Open shenghann opened 1 month ago
Hi @shenghann, thanks for trying out the VertexAICheckGroundingWrapper
. Would you be okay to share a bit more on how you are using it for streaming ? I would like to clarify if what you want to do is avoid passing documents as an additional config parameter ?
AFAIK - Vertex AI Check Grounding API does not support partial grounding check, so your inputs would need to be finalized in any case.
VertexAICheckGroundingWrapper
does actually inherit from RunnableSerializable
, so you can do this as an alternative as well
output_parser.invoke(answer_candidate, config={'configurable': {'documents': documents}})
Thanks for the quick response @Abhishekbhagwat!
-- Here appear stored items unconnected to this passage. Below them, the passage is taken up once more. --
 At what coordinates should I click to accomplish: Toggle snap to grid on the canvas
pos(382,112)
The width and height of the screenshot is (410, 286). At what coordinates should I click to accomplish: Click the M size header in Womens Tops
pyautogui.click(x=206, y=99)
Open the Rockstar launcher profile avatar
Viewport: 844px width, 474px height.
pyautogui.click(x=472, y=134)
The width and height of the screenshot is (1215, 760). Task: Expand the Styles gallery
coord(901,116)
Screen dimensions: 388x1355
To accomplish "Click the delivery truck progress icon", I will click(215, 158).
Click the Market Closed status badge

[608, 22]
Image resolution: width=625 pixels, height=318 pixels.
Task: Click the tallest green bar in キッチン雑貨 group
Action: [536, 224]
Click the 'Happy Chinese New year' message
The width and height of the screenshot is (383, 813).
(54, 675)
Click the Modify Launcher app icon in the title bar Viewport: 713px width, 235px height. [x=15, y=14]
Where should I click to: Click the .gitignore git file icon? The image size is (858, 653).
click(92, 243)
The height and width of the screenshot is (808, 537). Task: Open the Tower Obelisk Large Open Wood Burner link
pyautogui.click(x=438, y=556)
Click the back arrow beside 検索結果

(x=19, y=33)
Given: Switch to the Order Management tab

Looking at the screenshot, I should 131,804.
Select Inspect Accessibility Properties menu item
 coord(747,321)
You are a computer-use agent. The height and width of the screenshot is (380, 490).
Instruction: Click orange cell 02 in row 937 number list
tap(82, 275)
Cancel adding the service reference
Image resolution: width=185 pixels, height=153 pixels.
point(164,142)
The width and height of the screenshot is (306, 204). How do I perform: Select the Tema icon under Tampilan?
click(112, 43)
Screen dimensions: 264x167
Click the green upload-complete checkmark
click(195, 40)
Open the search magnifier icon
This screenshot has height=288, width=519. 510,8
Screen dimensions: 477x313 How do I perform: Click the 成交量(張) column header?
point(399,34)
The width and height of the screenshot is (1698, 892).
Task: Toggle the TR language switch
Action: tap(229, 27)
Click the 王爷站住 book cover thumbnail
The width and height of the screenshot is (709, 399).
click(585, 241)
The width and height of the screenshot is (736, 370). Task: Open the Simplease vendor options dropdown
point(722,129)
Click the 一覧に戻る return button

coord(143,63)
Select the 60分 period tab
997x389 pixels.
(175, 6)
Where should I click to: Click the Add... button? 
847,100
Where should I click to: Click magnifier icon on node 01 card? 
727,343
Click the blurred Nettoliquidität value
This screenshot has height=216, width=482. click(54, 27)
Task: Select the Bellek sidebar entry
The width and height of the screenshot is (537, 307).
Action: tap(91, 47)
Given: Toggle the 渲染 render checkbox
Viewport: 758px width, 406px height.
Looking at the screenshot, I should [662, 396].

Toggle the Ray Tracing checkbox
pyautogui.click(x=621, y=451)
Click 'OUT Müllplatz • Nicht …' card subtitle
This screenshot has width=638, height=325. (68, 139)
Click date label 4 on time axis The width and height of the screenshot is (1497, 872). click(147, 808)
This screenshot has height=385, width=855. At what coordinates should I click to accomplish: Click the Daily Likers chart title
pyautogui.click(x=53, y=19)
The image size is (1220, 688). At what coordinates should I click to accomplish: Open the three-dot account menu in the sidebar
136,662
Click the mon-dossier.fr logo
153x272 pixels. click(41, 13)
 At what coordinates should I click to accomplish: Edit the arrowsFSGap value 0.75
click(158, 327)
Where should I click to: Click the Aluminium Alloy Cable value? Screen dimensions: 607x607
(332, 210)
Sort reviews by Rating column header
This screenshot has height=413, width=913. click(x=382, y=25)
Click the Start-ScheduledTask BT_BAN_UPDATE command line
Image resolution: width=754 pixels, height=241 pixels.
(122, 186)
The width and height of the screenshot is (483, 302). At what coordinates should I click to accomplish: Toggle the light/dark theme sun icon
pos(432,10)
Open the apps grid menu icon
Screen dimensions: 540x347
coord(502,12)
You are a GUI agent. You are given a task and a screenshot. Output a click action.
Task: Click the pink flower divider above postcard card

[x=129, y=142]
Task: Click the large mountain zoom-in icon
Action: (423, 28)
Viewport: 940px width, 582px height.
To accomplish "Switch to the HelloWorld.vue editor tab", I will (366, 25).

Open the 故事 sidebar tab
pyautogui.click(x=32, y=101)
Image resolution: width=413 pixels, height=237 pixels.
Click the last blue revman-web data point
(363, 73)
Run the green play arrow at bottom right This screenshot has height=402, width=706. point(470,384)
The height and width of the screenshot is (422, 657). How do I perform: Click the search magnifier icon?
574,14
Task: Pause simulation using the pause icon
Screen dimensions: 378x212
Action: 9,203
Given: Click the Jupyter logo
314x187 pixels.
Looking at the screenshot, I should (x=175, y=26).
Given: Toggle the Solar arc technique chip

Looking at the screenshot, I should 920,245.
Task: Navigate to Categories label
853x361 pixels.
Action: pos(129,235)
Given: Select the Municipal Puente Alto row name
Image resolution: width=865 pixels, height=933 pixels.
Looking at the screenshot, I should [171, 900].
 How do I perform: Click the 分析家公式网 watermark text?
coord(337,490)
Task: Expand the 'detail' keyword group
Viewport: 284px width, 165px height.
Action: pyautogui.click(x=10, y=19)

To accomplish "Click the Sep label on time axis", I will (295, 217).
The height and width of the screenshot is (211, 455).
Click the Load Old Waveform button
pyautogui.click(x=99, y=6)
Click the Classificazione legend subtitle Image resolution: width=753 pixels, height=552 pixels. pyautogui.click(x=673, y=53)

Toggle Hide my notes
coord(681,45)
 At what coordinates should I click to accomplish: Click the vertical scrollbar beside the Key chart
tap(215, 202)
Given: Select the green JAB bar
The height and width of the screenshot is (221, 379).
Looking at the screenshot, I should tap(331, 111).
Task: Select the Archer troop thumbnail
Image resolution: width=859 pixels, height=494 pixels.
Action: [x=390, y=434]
Here's a minimal example of how the wrapper can be used as part of an LCEL chain:
message = """
Answer this question using the provided context only.
{question}
Context:
{context}
"""
prompt = ChatPromptTemplate.from_messages([("human", message)])
rag_chain = (
{"context": retriever, "question": RunnablePassthrough()}
| RunnableParallel({
"answer": prompt | model,
"context": itemgetter("context"),
})
)
chain = rag_chain | output_parser
chunks = []
for chunk in chain.stream("What is John's profession?"):
chunks.append(chunk)
print(chunk, end="", flush=True)
Notice how the rag_chain
outputs two keys: answer
(as candidate answer) and context
(list of documents).
I would like to able to pass these two directly as inputs to VertexAICheckGroundingWrapper
and have it return the grounding result.
If you run the code above you'll get an error: ValueError: Configuration is required.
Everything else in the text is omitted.